Commercio locale

Nuove aperture in Corso Italia, ma i canoni frenano gli investimenti

Tre insegne si preparano all’esordio, mentre i lavori necessari nei locali complicano le trattative.

Nuove aperture in Corso Italia, ma i canoni frenano gli investimenti

Il centro storico di Viterbo registra nuove aperture commerciali, ma il rilancio delle attività resta legato alla sostenibilità dei costi. Nelle ultime settimane diverse imprese hanno avviato o riavviato la propria attività dentro le mura, alimentando il movimento lungo le strade del centro e riportando attenzione sul ruolo dei negozi nella vita urbana.

Tra le attività recentemente arrivate figurano la pasticceria Cuore di Viterbo e il fast food Don Hut. A queste si sono aggiunti il forno Pandolfi, in via Matteotti, e il negozio di antiquariato Così com’è, approdato in corso Italia. Nella stessa zona ha inoltre riaperto, dopo diversi anni, l’attività Mia cappelli.
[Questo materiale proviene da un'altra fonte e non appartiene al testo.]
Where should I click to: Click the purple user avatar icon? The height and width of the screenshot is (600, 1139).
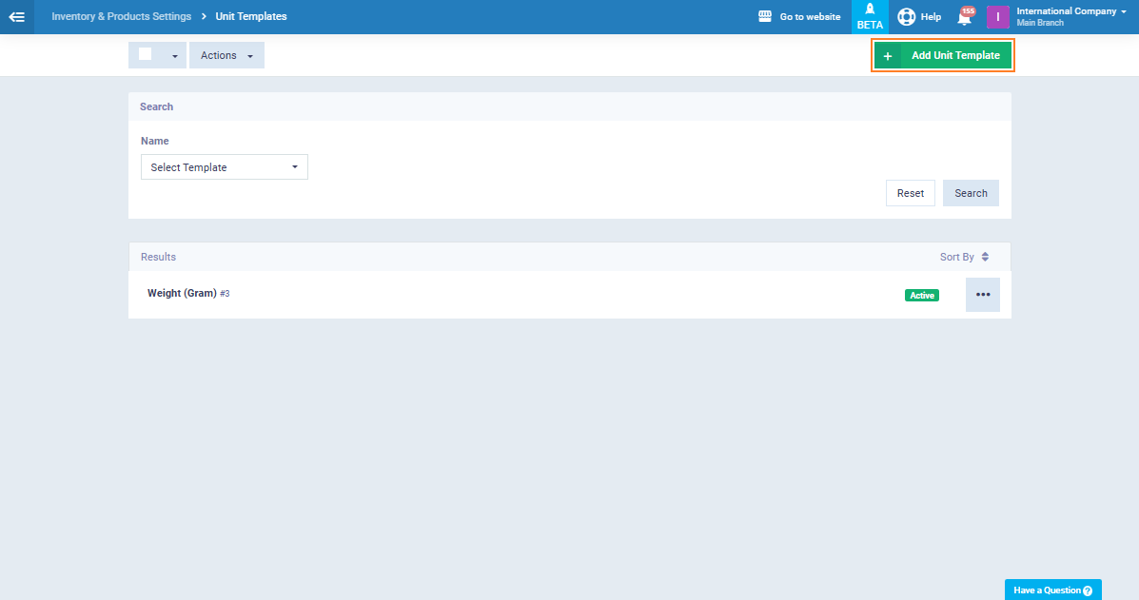pos(997,17)

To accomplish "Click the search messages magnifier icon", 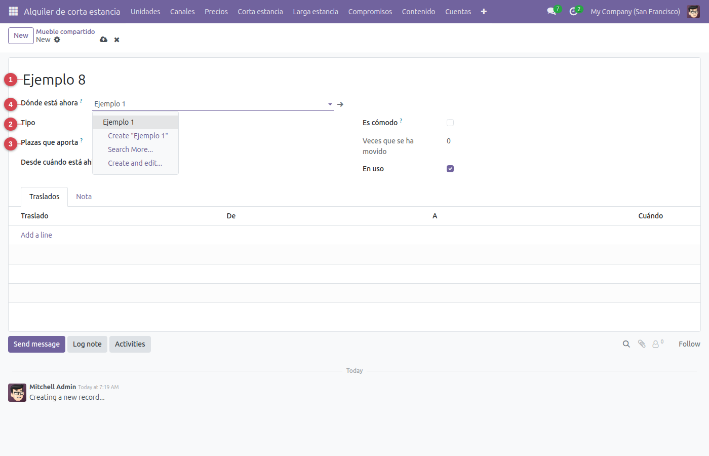I will coord(626,344).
Il movimento lungo la passeggiata

Il bilancio delle ultime settimane comprende però anche una chiusura. In corso Italia ha abbassato la saracinesca Tezenis, al termine di una vicenda legata alle condizioni contrattuali e alla gestione del franchising. L’uscita del marchio lascia libero uno spazio rilevante lungo quella che rappresenta una delle principali passeggiate commerciali della città.

Il tratto centrale resta comunque osservato dagli operatori del settore. Nei prossimi mesi sono attese tre inaugurazioni, ma i nomi dei marchi coinvolti non sono ancora stati resi noti. Secondo le indiscrezioni, le nuove attività dovrebbero comprendere proposte legate all’abbigliamento e ad altri comparti commerciali.
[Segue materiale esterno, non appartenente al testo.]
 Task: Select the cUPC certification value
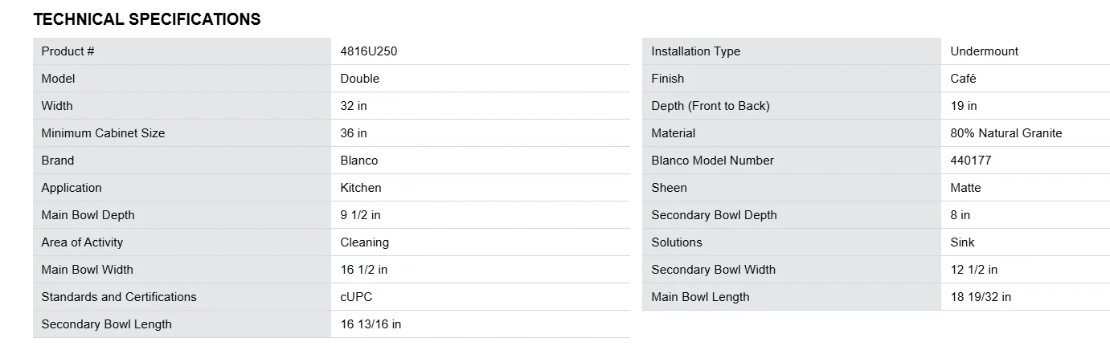(x=356, y=297)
Un segnale dell’interesse verso il capoluogo della Tuscia arriva anche dai contatti avviati con Spazio Viterbo, realtà alla quale si sono rivolti cinque tra aziende e singoli imprenditori. Le richieste riguardano assistenza e orientamento in vista di possibili insediamenti, con l’obiettivo di individuare locali e condizioni adatte all’avvio di nuove attività.

Affitti e lavori, gli ostacoli per chi vuole partire

Il quadro resta però complesso sul fronte immobiliare. Le trattative per trovare una sede si interrompono spesso davanti a richieste economiche considerate troppo elevate dagli operatori. Il problema non riguarda soltanto il valore dei canoni di locazione, ma anche le condizioni degli immobili disponibili.

Molti locali, infatti, necessitano di interventi rilevanti di riqualificazione strutturale prima di poter essere utilizzati e aperti al pubblico. Il costo dei lavori si somma così alla spesa per l’affitto, aumentando l’impegno finanziario iniziale per imprese e commercianti. La combinazione tra prezzi richiesti e ristrutturazioni rappresenta quindi uno dei principali fattori capaci di rallentare l’insediamento di nuove attività, anche quando esiste interesse a investire nel centro storico.